►

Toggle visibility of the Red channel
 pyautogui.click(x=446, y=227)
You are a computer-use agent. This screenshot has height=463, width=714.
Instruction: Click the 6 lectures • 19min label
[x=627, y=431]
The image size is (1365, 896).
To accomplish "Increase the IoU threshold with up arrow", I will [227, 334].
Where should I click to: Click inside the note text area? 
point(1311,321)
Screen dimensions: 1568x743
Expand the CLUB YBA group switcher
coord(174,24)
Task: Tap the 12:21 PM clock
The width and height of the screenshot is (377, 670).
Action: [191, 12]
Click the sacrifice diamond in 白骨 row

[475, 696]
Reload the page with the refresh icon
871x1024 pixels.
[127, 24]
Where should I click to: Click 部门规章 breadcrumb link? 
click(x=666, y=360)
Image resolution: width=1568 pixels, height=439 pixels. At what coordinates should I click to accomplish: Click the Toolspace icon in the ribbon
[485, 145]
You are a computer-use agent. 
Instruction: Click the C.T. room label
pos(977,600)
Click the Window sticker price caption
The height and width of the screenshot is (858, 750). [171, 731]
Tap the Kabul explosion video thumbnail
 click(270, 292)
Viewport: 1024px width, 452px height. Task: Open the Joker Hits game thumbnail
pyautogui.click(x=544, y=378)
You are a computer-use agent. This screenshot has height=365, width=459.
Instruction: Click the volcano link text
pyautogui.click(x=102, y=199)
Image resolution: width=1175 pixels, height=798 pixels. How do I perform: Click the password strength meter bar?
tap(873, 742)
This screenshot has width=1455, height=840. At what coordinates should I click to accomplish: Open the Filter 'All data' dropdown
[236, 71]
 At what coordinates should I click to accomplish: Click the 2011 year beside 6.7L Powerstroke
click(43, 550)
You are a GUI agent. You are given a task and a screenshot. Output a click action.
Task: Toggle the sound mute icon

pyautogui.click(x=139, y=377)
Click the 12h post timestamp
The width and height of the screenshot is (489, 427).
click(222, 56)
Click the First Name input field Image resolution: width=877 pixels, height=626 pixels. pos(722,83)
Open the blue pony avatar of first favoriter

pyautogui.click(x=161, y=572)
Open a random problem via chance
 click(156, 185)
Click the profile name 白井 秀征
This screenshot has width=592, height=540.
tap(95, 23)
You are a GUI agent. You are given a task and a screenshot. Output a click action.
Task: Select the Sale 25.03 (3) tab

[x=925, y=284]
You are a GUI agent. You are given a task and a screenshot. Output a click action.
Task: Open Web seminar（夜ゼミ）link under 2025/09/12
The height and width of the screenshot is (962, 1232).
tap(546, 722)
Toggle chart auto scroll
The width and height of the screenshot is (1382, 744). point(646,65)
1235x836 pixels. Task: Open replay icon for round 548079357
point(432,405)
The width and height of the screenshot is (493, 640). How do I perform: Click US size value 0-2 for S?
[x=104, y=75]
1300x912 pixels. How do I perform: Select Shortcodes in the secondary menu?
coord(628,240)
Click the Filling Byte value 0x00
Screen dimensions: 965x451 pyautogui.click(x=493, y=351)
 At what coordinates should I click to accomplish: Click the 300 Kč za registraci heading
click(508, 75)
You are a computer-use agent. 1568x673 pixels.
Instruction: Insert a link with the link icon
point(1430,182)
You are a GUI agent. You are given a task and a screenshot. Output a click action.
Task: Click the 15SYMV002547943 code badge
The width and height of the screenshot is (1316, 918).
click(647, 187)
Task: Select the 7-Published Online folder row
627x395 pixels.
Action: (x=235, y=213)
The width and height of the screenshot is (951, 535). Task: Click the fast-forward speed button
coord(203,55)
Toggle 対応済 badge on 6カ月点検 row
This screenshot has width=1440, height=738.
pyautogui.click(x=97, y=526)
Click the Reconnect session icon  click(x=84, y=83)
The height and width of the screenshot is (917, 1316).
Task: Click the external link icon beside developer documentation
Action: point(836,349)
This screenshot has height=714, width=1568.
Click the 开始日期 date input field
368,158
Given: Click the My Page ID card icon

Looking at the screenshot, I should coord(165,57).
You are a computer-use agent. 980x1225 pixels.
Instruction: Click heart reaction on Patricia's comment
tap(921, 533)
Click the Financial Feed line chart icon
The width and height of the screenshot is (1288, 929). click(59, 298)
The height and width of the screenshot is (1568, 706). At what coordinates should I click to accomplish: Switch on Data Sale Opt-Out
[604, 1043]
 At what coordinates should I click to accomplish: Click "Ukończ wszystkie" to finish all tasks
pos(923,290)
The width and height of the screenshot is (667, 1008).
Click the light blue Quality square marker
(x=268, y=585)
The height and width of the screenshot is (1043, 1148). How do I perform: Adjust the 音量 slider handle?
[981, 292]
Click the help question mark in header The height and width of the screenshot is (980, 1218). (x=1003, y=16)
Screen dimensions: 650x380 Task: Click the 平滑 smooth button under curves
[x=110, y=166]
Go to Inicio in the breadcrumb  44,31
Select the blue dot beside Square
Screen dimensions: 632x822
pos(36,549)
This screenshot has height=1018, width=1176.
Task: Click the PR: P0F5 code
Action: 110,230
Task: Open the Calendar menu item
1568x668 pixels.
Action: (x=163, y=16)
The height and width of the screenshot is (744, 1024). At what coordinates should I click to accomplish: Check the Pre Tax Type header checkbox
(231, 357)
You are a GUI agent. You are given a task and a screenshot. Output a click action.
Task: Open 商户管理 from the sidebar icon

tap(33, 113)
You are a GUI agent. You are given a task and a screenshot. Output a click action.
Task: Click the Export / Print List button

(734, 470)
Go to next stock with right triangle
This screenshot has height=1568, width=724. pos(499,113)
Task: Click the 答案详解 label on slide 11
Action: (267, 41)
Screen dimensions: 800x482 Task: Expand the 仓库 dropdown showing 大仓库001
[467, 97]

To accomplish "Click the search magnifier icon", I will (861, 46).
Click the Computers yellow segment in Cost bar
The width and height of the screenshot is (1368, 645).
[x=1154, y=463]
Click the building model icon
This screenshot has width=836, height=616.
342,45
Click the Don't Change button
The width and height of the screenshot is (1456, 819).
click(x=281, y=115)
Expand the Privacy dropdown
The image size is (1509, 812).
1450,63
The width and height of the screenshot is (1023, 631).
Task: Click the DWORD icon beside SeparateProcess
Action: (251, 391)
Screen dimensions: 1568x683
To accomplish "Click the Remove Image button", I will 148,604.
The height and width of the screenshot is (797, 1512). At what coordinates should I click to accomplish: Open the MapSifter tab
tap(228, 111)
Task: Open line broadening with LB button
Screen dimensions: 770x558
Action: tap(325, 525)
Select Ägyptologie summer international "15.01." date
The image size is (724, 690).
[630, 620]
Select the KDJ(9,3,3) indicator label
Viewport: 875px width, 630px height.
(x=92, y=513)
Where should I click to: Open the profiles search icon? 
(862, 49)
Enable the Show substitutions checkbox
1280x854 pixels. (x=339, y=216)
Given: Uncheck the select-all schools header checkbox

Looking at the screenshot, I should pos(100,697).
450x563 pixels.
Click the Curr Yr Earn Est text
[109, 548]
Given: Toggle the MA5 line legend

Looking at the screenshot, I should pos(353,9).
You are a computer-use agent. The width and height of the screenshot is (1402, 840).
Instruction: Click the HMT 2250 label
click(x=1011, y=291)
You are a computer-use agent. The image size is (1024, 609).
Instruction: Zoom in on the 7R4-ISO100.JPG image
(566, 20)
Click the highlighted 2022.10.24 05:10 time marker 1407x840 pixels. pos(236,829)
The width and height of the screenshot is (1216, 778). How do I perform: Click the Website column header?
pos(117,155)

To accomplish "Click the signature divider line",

◄

- Assigned task: Repeat all the entries word for word.

- Answer for this exercise:
Toggle visibility of the Red channel
 pyautogui.click(x=446, y=227)
You are a computer-use agent. This screenshot has height=463, width=714.
Instruction: Click the 6 lectures • 19min label
[x=627, y=431]
The image size is (1365, 896).
To accomplish "Increase the IoU threshold with up arrow", I will [227, 334].
Where should I click to: Click inside the note text area? 
point(1311,321)
Screen dimensions: 1568x743
Expand the CLUB YBA group switcher
coord(174,24)
Task: Tap the 12:21 PM clock
The width and height of the screenshot is (377, 670).
Action: [191, 12]
Click the sacrifice diamond in 白骨 row

[475, 696]
Reload the page with the refresh icon
871x1024 pixels.
[127, 24]
Where should I click to: Click 部门规章 breadcrumb link? 
click(x=666, y=360)
Image resolution: width=1568 pixels, height=439 pixels. At what coordinates should I click to accomplish: Click the Toolspace icon in the ribbon
[485, 145]
You are a computer-use agent. 
Instruction: Click the C.T. room label
pos(977,600)
Click the Window sticker price caption
The height and width of the screenshot is (858, 750). [171, 731]
Tap the Kabul explosion video thumbnail
 click(270, 292)
Viewport: 1024px width, 452px height. Task: Open the Joker Hits game thumbnail
pyautogui.click(x=544, y=378)
You are a computer-use agent. This screenshot has height=365, width=459.
Instruction: Click the volcano link text
pyautogui.click(x=102, y=199)
Image resolution: width=1175 pixels, height=798 pixels. How do I perform: Click the password strength meter bar?
tap(873, 742)
This screenshot has width=1455, height=840. At what coordinates should I click to accomplish: Open the Filter 'All data' dropdown
[236, 71]
 At what coordinates should I click to accomplish: Click the 2011 year beside 6.7L Powerstroke
click(43, 550)
You are a GUI agent. You are given a task and a screenshot. Output a click action.
Task: Toggle the sound mute icon

pyautogui.click(x=139, y=377)
Click the 12h post timestamp
The width and height of the screenshot is (489, 427).
click(222, 56)
Click the First Name input field Image resolution: width=877 pixels, height=626 pixels. pos(722,83)
Open the blue pony avatar of first favoriter

pyautogui.click(x=161, y=572)
Open a random problem via chance
 click(156, 185)
Click the profile name 白井 秀征
This screenshot has width=592, height=540.
tap(95, 23)
You are a GUI agent. You are given a task and a screenshot. Output a click action.
Task: Select the Sale 25.03 (3) tab

[x=925, y=284]
You are a GUI agent. You are given a task and a screenshot. Output a click action.
Task: Open Web seminar（夜ゼミ）link under 2025/09/12
The height and width of the screenshot is (962, 1232).
tap(546, 722)
Toggle chart auto scroll
The width and height of the screenshot is (1382, 744). point(646,65)
1235x836 pixels. Task: Open replay icon for round 548079357
point(432,405)
The width and height of the screenshot is (493, 640). How do I perform: Click US size value 0-2 for S?
[x=104, y=75]
1300x912 pixels. How do I perform: Select Shortcodes in the secondary menu?
coord(628,240)
Click the Filling Byte value 0x00
Screen dimensions: 965x451 pyautogui.click(x=493, y=351)
 At what coordinates should I click to accomplish: Click the 300 Kč za registraci heading
click(508, 75)
You are a computer-use agent. 1568x673 pixels.
Instruction: Insert a link with the link icon
point(1430,182)
You are a GUI agent. You are given a task and a screenshot. Output a click action.
Task: Click the 15SYMV002547943 code badge
The width and height of the screenshot is (1316, 918).
click(647, 187)
Task: Select the 7-Published Online folder row
627x395 pixels.
Action: (x=235, y=213)
The width and height of the screenshot is (951, 535). Task: Click the fast-forward speed button
coord(203,55)
Toggle 対応済 badge on 6カ月点検 row
This screenshot has width=1440, height=738.
pyautogui.click(x=97, y=526)
Click the Reconnect session icon  click(x=84, y=83)
The height and width of the screenshot is (917, 1316).
Task: Click the external link icon beside developer documentation
Action: point(836,349)
This screenshot has height=714, width=1568.
Click the 开始日期 date input field
368,158
Given: Click the My Page ID card icon

Looking at the screenshot, I should coord(165,57).
You are a computer-use agent. 980x1225 pixels.
Instruction: Click heart reaction on Patricia's comment
tap(921, 533)
Click the Financial Feed line chart icon
The width and height of the screenshot is (1288, 929). click(59, 298)
The height and width of the screenshot is (1568, 706). At what coordinates should I click to accomplish: Switch on Data Sale Opt-Out
[604, 1043]
 At what coordinates should I click to accomplish: Click "Ukończ wszystkie" to finish all tasks
pos(923,290)
The width and height of the screenshot is (667, 1008).
Click the light blue Quality square marker
(x=268, y=585)
The height and width of the screenshot is (1043, 1148). How do I perform: Adjust the 音量 slider handle?
[981, 292]
Click the help question mark in header The height and width of the screenshot is (980, 1218). (x=1003, y=16)
Screen dimensions: 650x380 Task: Click the 平滑 smooth button under curves
[x=110, y=166]
Go to Inicio in the breadcrumb  44,31
Select the blue dot beside Square
Screen dimensions: 632x822
pos(36,549)
This screenshot has height=1018, width=1176.
Task: Click the PR: P0F5 code
Action: 110,230
Task: Open the Calendar menu item
1568x668 pixels.
Action: (x=163, y=16)
The height and width of the screenshot is (744, 1024). At what coordinates should I click to accomplish: Check the Pre Tax Type header checkbox
(231, 357)
You are a GUI agent. You are given a task and a screenshot. Output a click action.
Task: Open 商户管理 from the sidebar icon

tap(33, 113)
You are a GUI agent. You are given a task and a screenshot. Output a click action.
Task: Click the Export / Print List button

(734, 470)
Go to next stock with right triangle
This screenshot has height=1568, width=724. pos(499,113)
Task: Click the 答案详解 label on slide 11
Action: (267, 41)
Screen dimensions: 800x482 Task: Expand the 仓库 dropdown showing 大仓库001
[467, 97]

To accomplish "Click the search magnifier icon", I will (861, 46).
Click the Computers yellow segment in Cost bar
The width and height of the screenshot is (1368, 645).
[x=1154, y=463]
Click the building model icon
This screenshot has width=836, height=616.
342,45
Click the Don't Change button
The width and height of the screenshot is (1456, 819).
click(x=281, y=115)
Expand the Privacy dropdown
The image size is (1509, 812).
1450,63
The width and height of the screenshot is (1023, 631).
Task: Click the DWORD icon beside SeparateProcess
Action: (251, 391)
Screen dimensions: 1568x683
To accomplish "Click the Remove Image button", I will 148,604.
The height and width of the screenshot is (797, 1512). At what coordinates should I click to accomplish: Open the MapSifter tab
tap(228, 111)
Task: Open line broadening with LB button
Screen dimensions: 770x558
Action: tap(325, 525)
Select Ägyptologie summer international "15.01." date
The image size is (724, 690).
[630, 620]
Select the KDJ(9,3,3) indicator label
Viewport: 875px width, 630px height.
(x=92, y=513)
Where should I click to: Open the profiles search icon? 
(862, 49)
Enable the Show substitutions checkbox
1280x854 pixels. (x=339, y=216)
Given: Uncheck the select-all schools header checkbox

Looking at the screenshot, I should pos(100,697).
450x563 pixels.
Click the Curr Yr Earn Est text
[109, 548]
Given: Toggle the MA5 line legend

Looking at the screenshot, I should pos(353,9).
You are a computer-use agent. The width and height of the screenshot is (1402, 840).
Instruction: Click the HMT 2250 label
click(x=1011, y=291)
You are a computer-use agent. The image size is (1024, 609).
Instruction: Zoom in on the 7R4-ISO100.JPG image
(566, 20)
Click the highlighted 2022.10.24 05:10 time marker 1407x840 pixels. pos(236,829)
The width and height of the screenshot is (1216, 778). How do I perform: Click the Website column header?
pos(117,155)

To accomplish "Click the signature divider line",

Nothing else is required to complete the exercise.